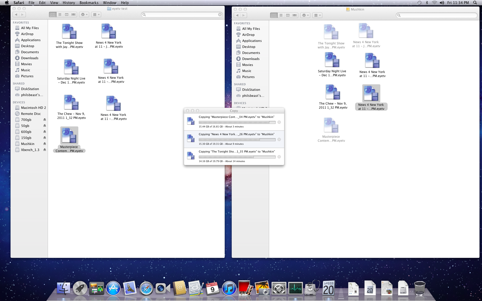Open the Arrange dropdown in Mushkin window

[317, 15]
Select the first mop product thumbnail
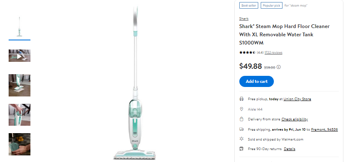345x162 pixels. (x=20, y=26)
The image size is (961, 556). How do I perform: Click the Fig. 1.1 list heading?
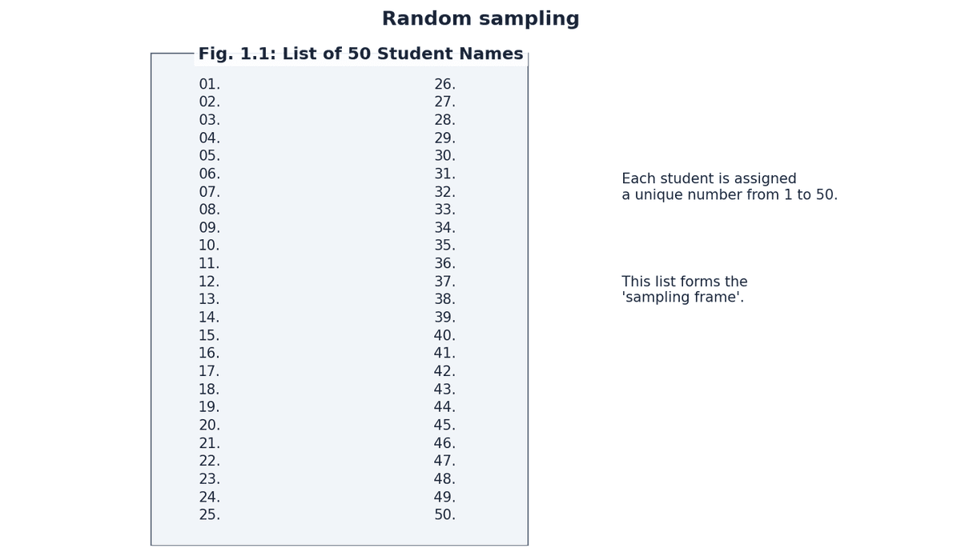click(x=360, y=54)
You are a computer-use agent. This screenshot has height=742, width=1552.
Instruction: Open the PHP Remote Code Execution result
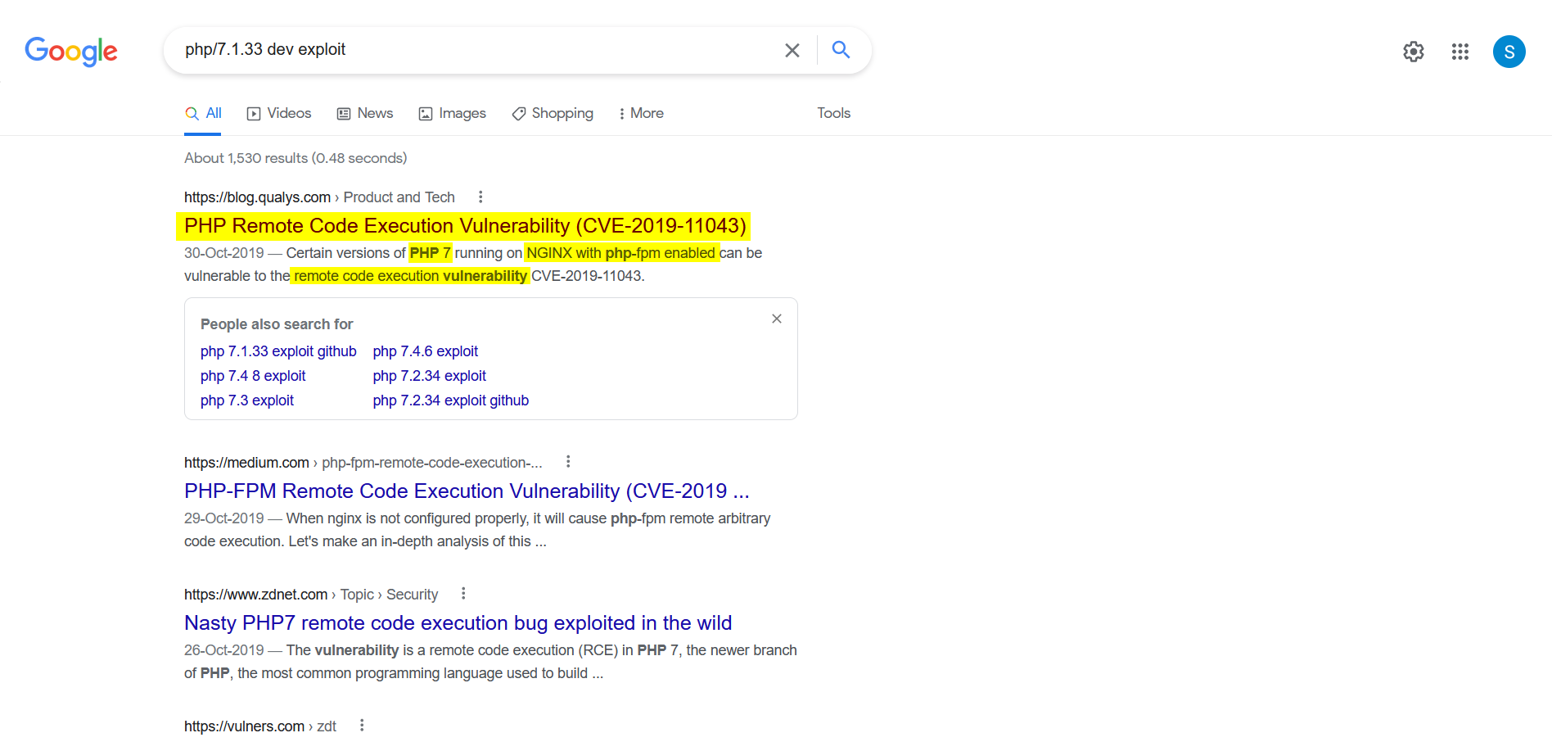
#####
(GIVEN REQUEST):
Update the rows from the line containing "You are a computer-use" through the end of the rows, replacing "result" with "entry" and changing nothing else. Leave out the pictures.

(RESULT):
You are a computer-use agent. This screenshot has height=742, width=1552.
Instruction: Open the PHP Remote Code Execution entry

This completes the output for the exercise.